[The input]
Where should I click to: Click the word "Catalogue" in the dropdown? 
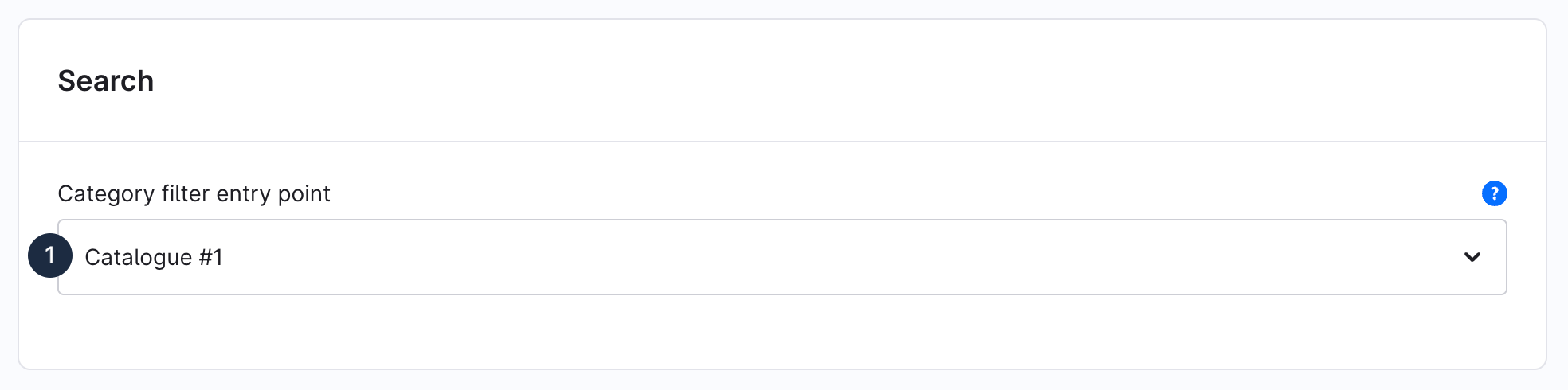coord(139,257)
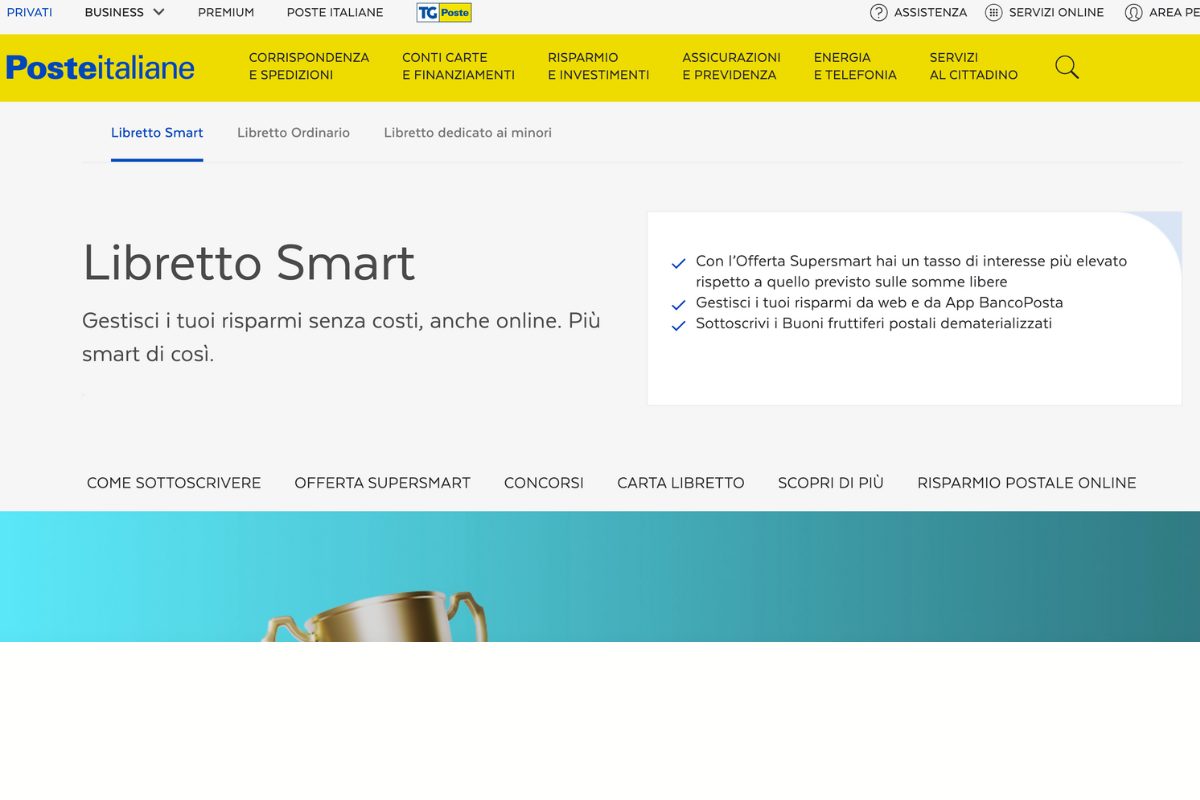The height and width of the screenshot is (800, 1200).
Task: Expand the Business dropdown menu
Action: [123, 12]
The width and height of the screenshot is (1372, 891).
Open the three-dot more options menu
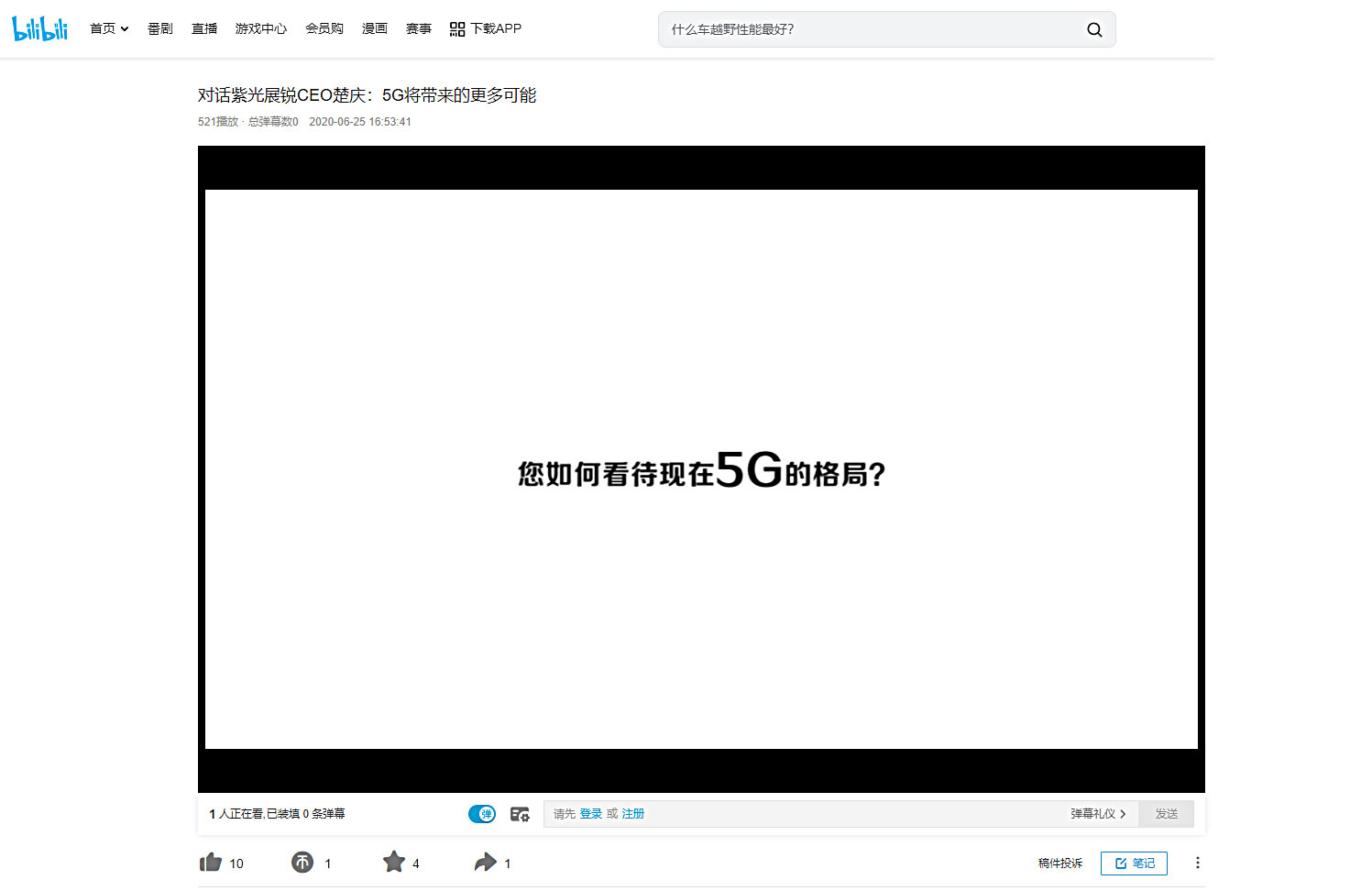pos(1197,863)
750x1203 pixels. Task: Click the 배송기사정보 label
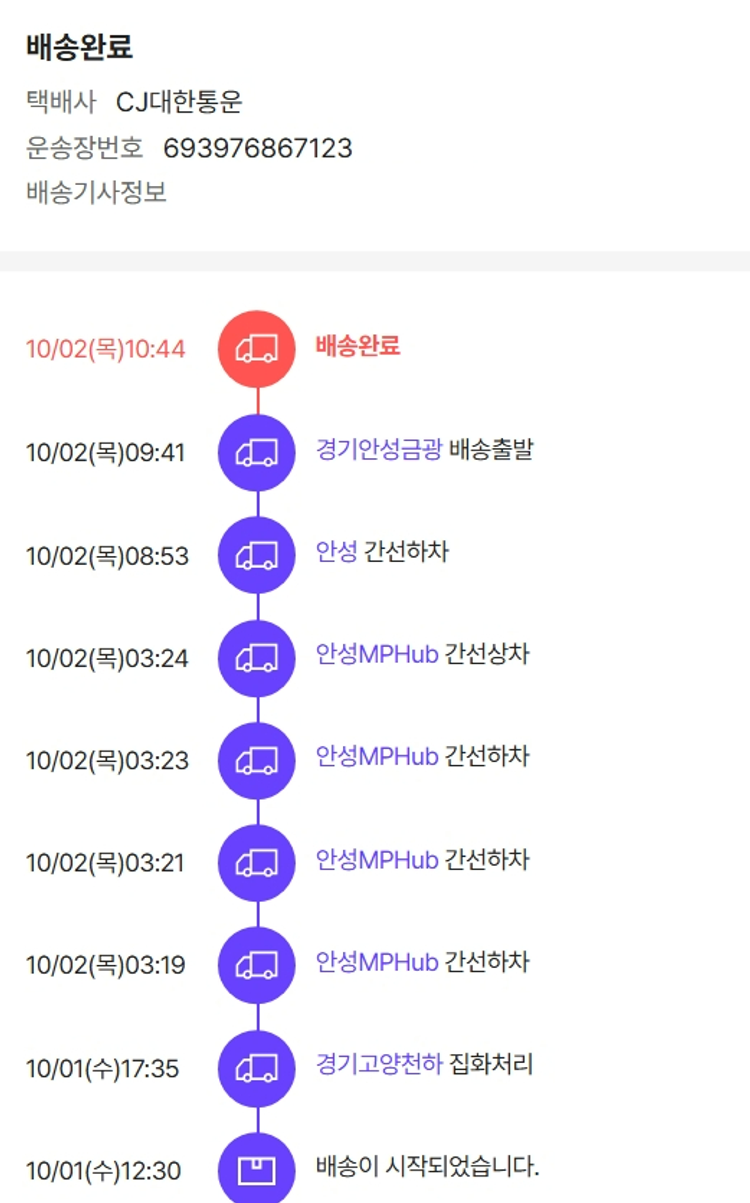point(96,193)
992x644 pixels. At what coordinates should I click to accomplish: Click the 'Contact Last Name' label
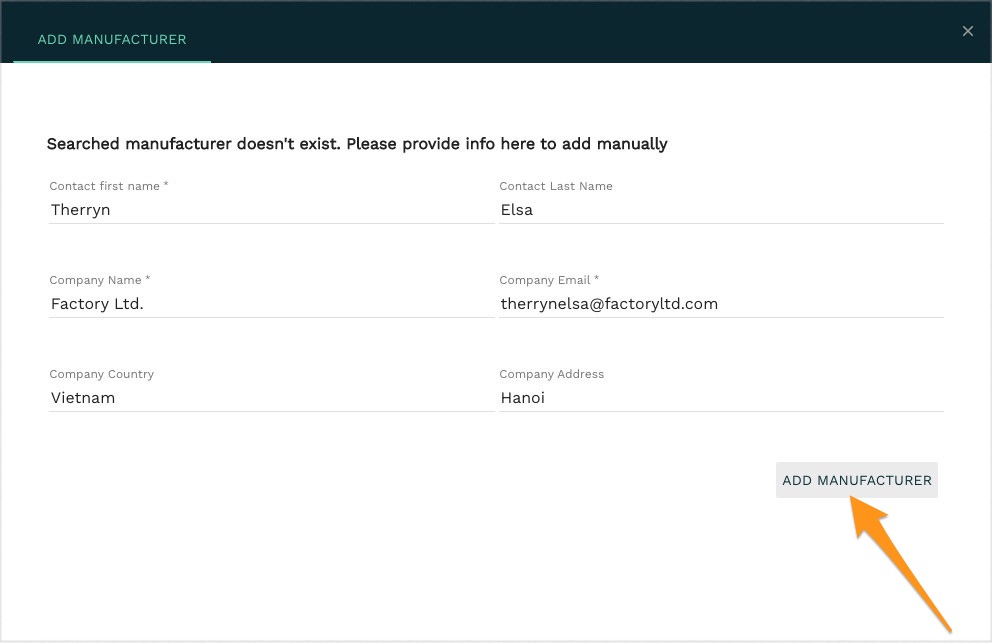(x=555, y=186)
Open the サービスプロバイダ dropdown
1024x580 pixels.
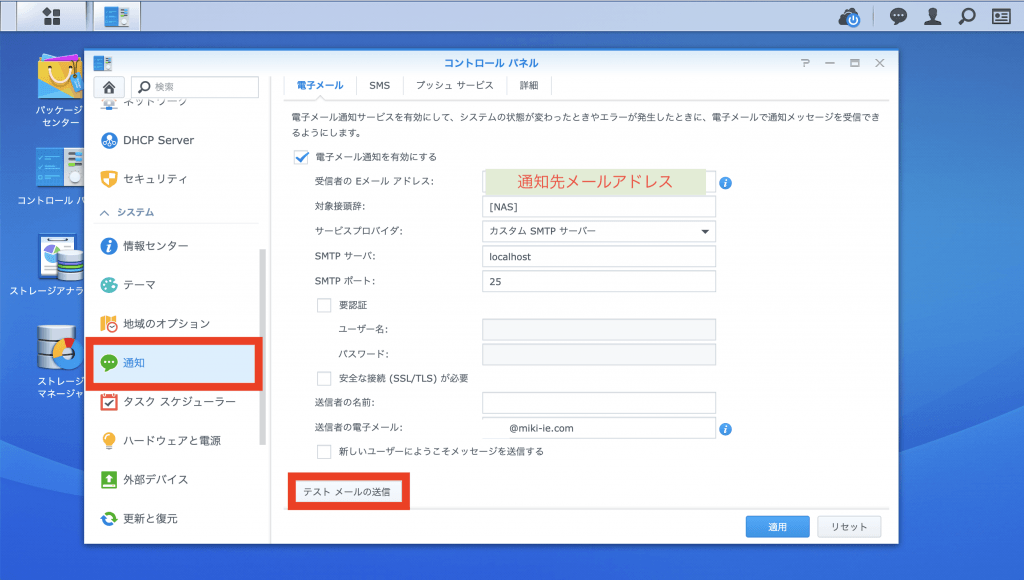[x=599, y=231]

[Problem requirements] In your copy of the entries above, leave out the pictures and keep every word exact.

[Solved exercise]
Where should I click to: Click the word "Catalogue" in the dropdown? 
coord(139,257)
The height and width of the screenshot is (800, 1200).
Task: Expand the Business dropdown menu
Action: [123, 12]
The width and height of the screenshot is (1372, 891).
Open the three-dot more options menu
pos(1197,863)
750x1203 pixels. Task: Click the 배송기사정보 label
point(96,193)
992x644 pixels. At what coordinates should I click to accomplish: Click the 'Contact Last Name' label
(x=555, y=186)
Open the サービスプロバイダ dropdown
1024x580 pixels.
[x=599, y=231]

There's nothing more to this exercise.